# EXERCISE
For this exercise, please transcribe exactly and only the lines from the one containing "Where should I click to: Select" through the end of the material, both ends included, without pictures.

# INFORMATION PROVIDED
---
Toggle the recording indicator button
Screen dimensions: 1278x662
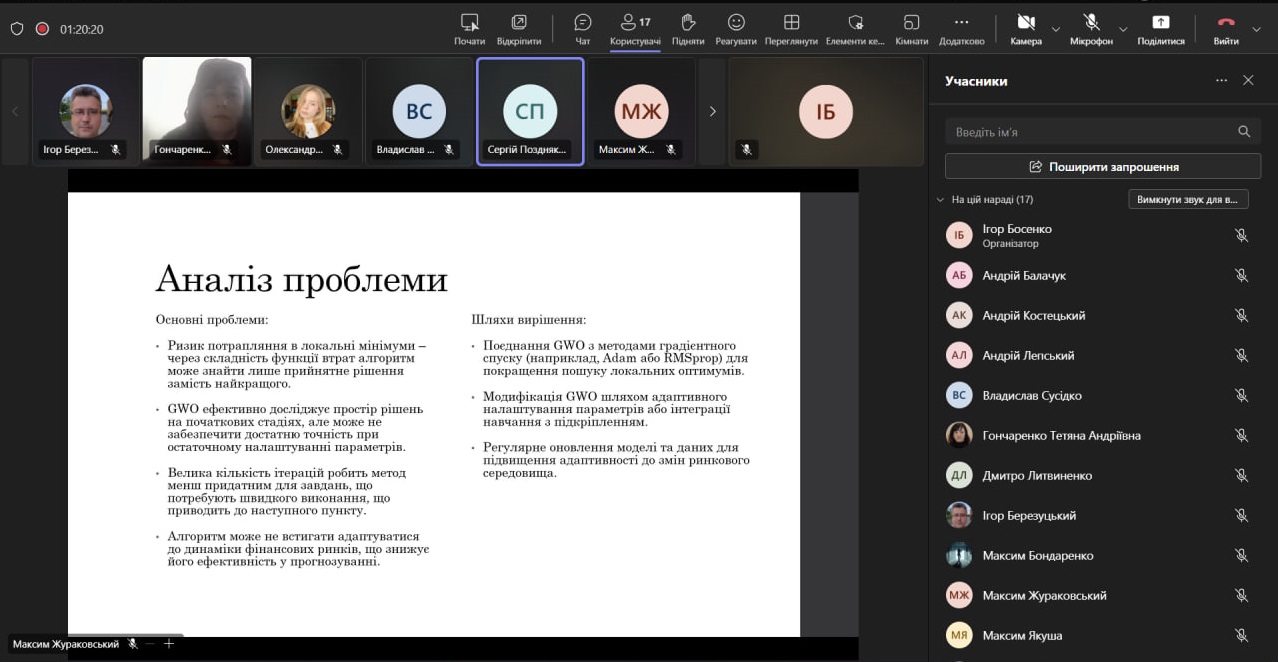[x=42, y=29]
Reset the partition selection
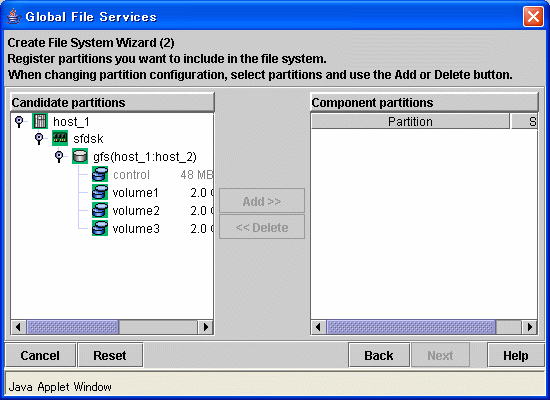This screenshot has width=550, height=400. [x=110, y=355]
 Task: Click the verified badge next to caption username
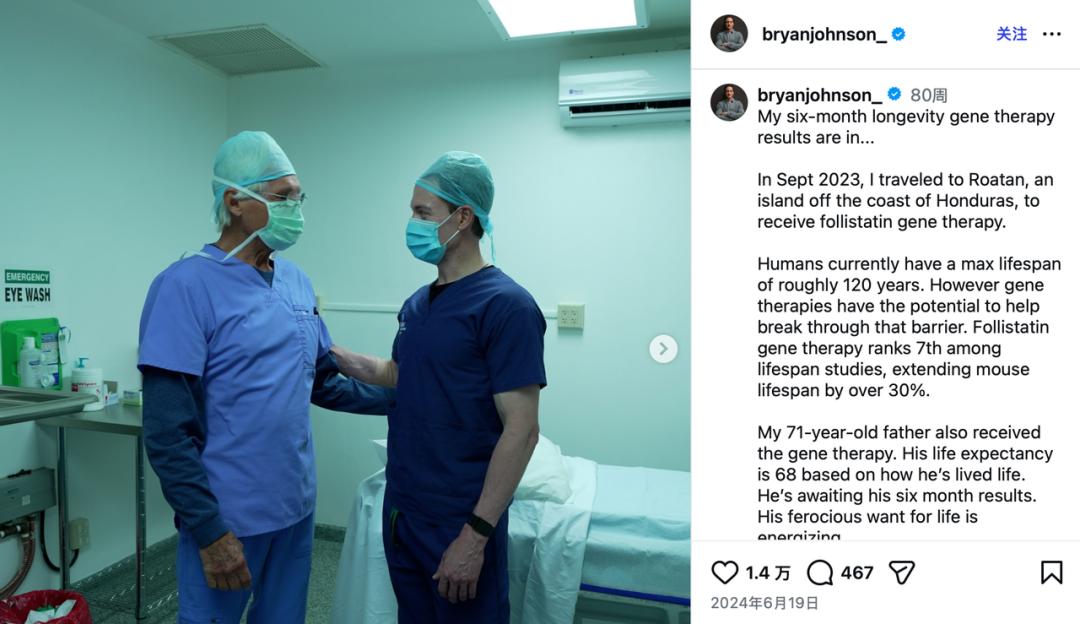(x=894, y=94)
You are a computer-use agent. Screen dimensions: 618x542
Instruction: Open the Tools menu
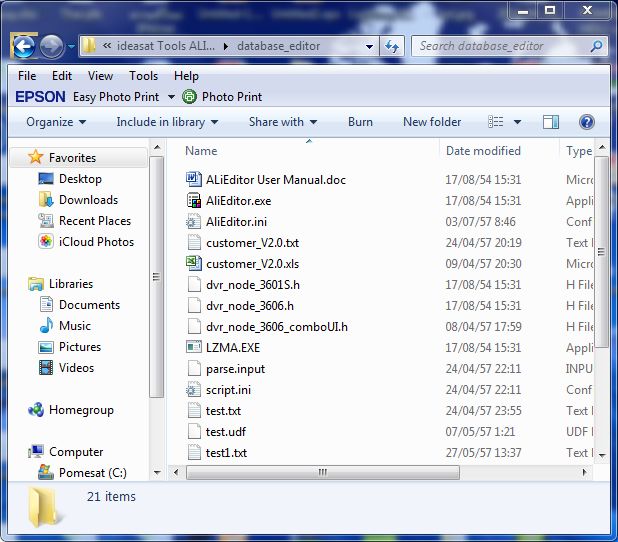coord(143,76)
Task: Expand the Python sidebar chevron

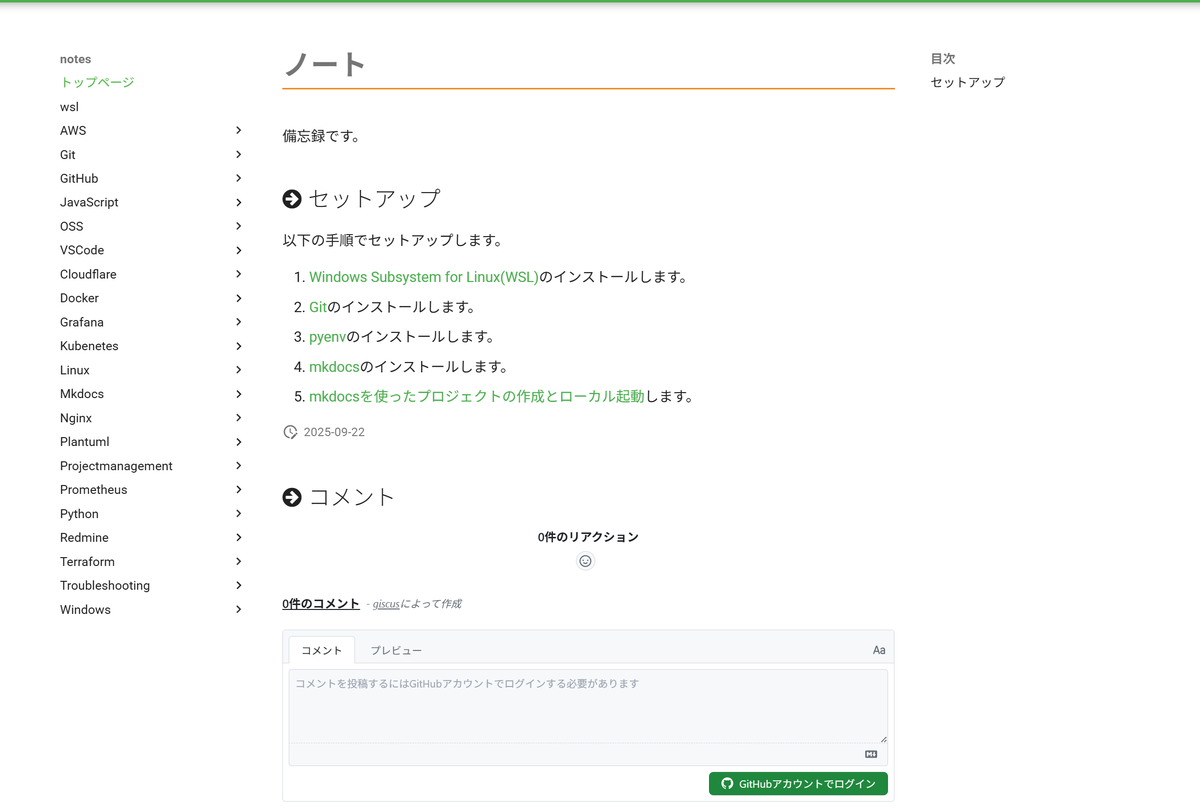Action: pyautogui.click(x=238, y=514)
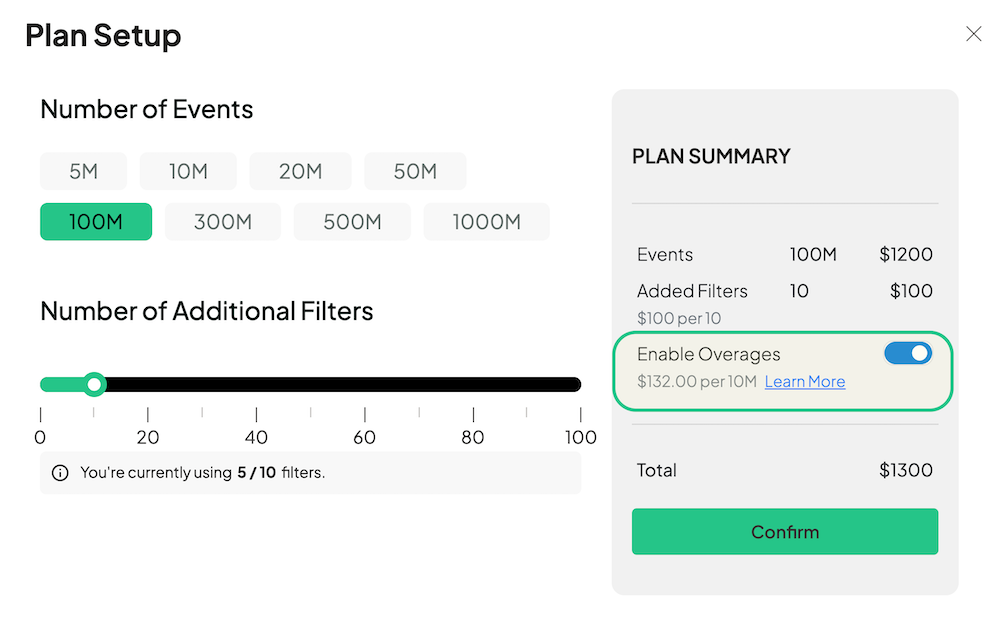Screen dimensions: 1000x626
Task: Click the additional filters slider handle
Action: point(95,385)
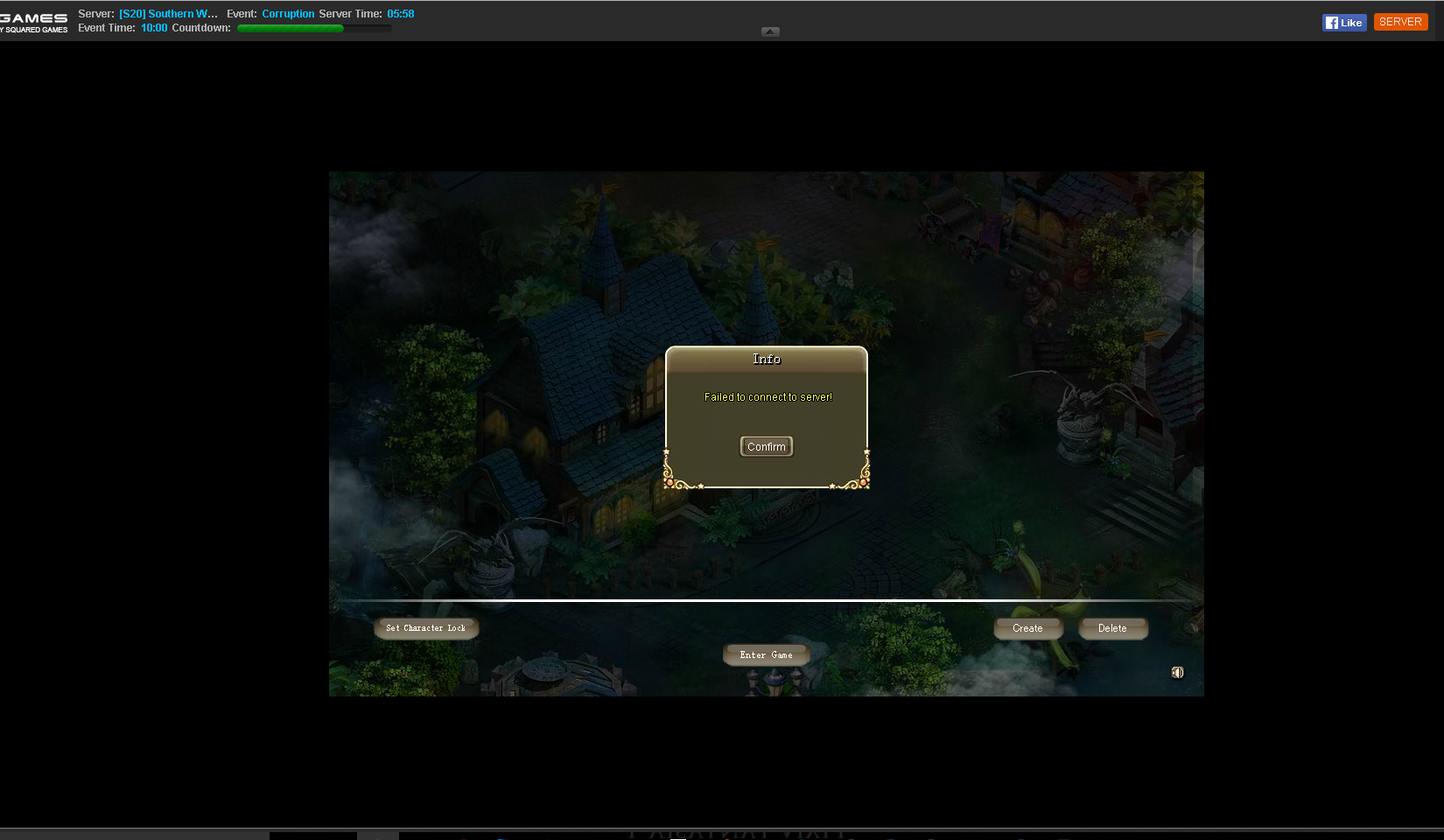Viewport: 1444px width, 840px height.
Task: Click the 'Failed to connect to server!' message
Action: click(768, 397)
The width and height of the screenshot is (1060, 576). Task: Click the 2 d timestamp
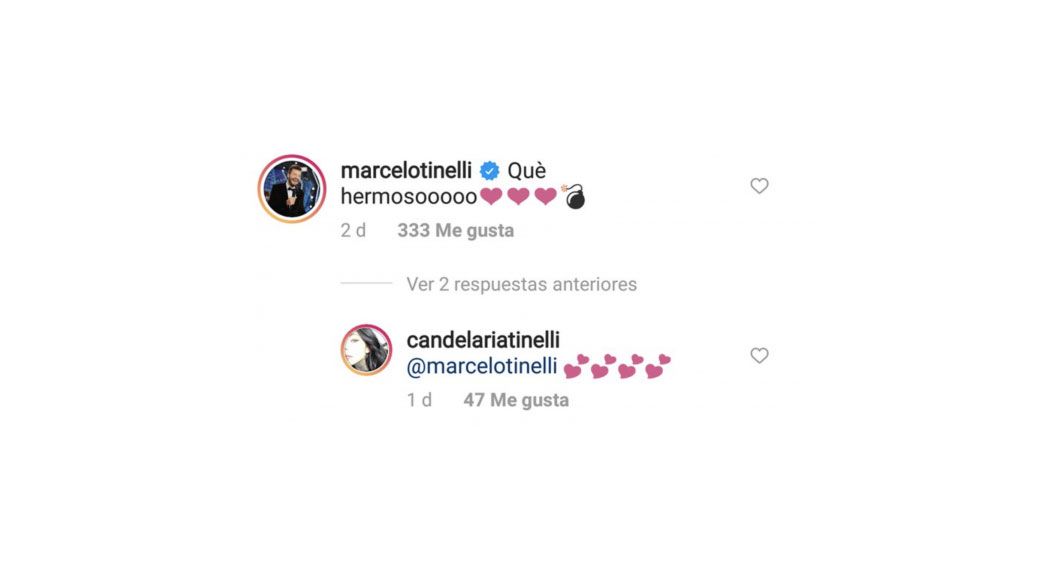point(353,231)
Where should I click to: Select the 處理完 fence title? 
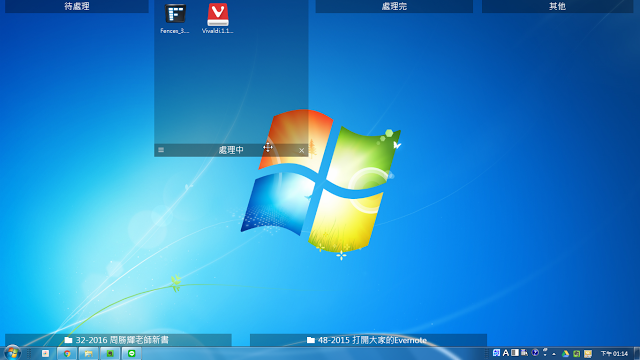394,6
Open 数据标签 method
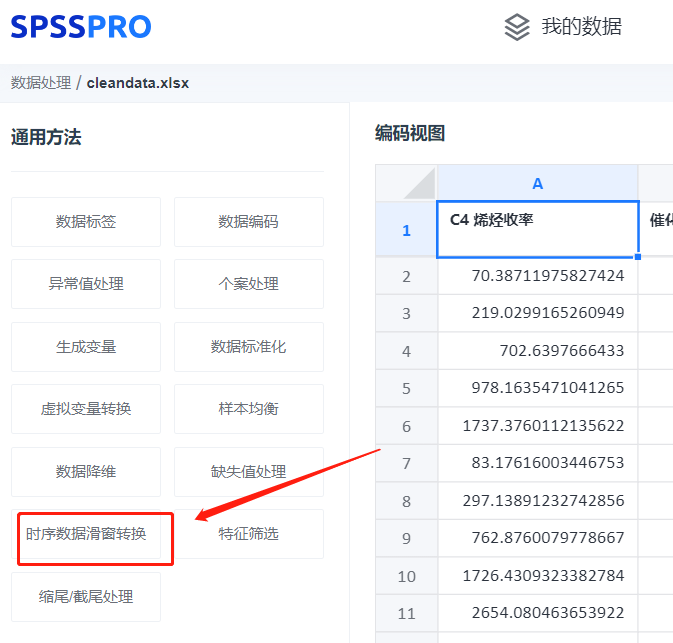The height and width of the screenshot is (643, 673). [86, 222]
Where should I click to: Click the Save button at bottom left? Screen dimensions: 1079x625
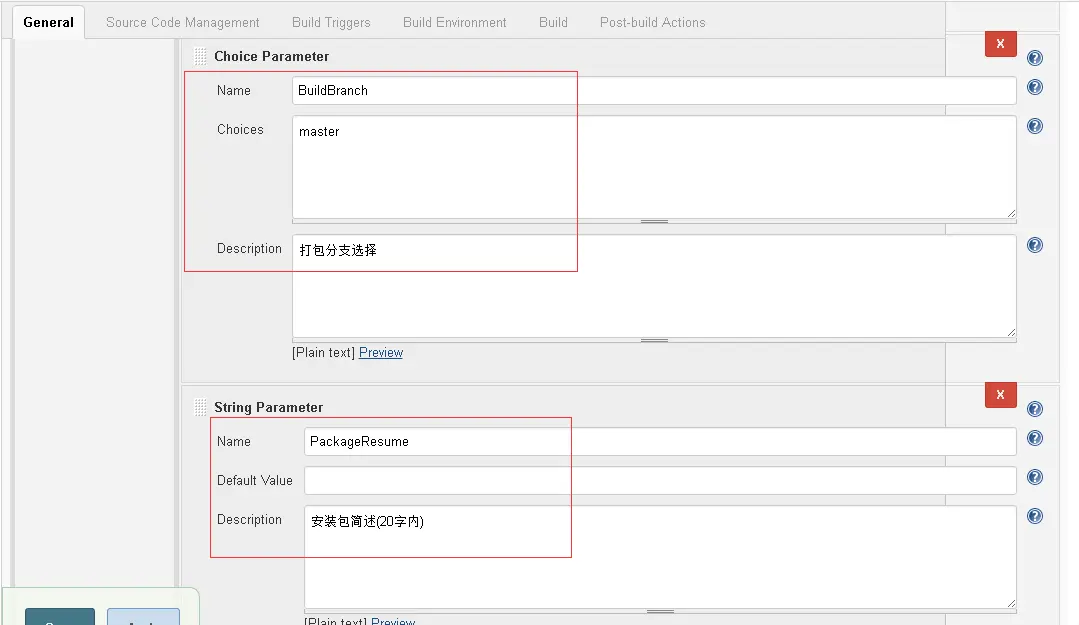click(x=59, y=618)
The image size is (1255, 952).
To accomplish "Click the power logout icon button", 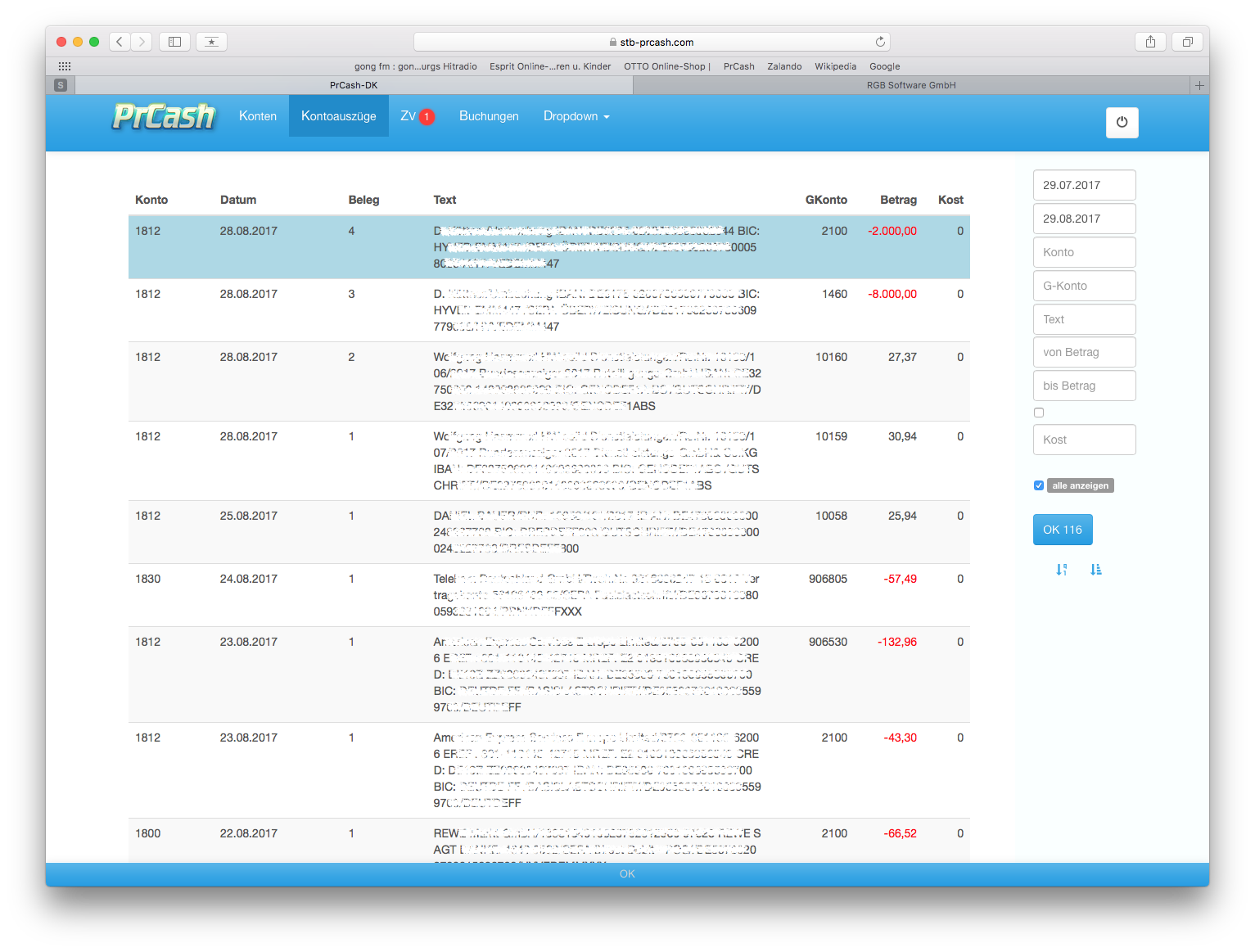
---
# TASK RESULT
Where should I click to: Select the 處理完 fence title? 
394,6
Open 数据标签 method
The height and width of the screenshot is (643, 673). [86, 222]
Where should I click to: Click the Save button at bottom left? Screen dimensions: 1079x625
click(x=59, y=618)
The image size is (1255, 952).
To accomplish "Click the power logout icon button", 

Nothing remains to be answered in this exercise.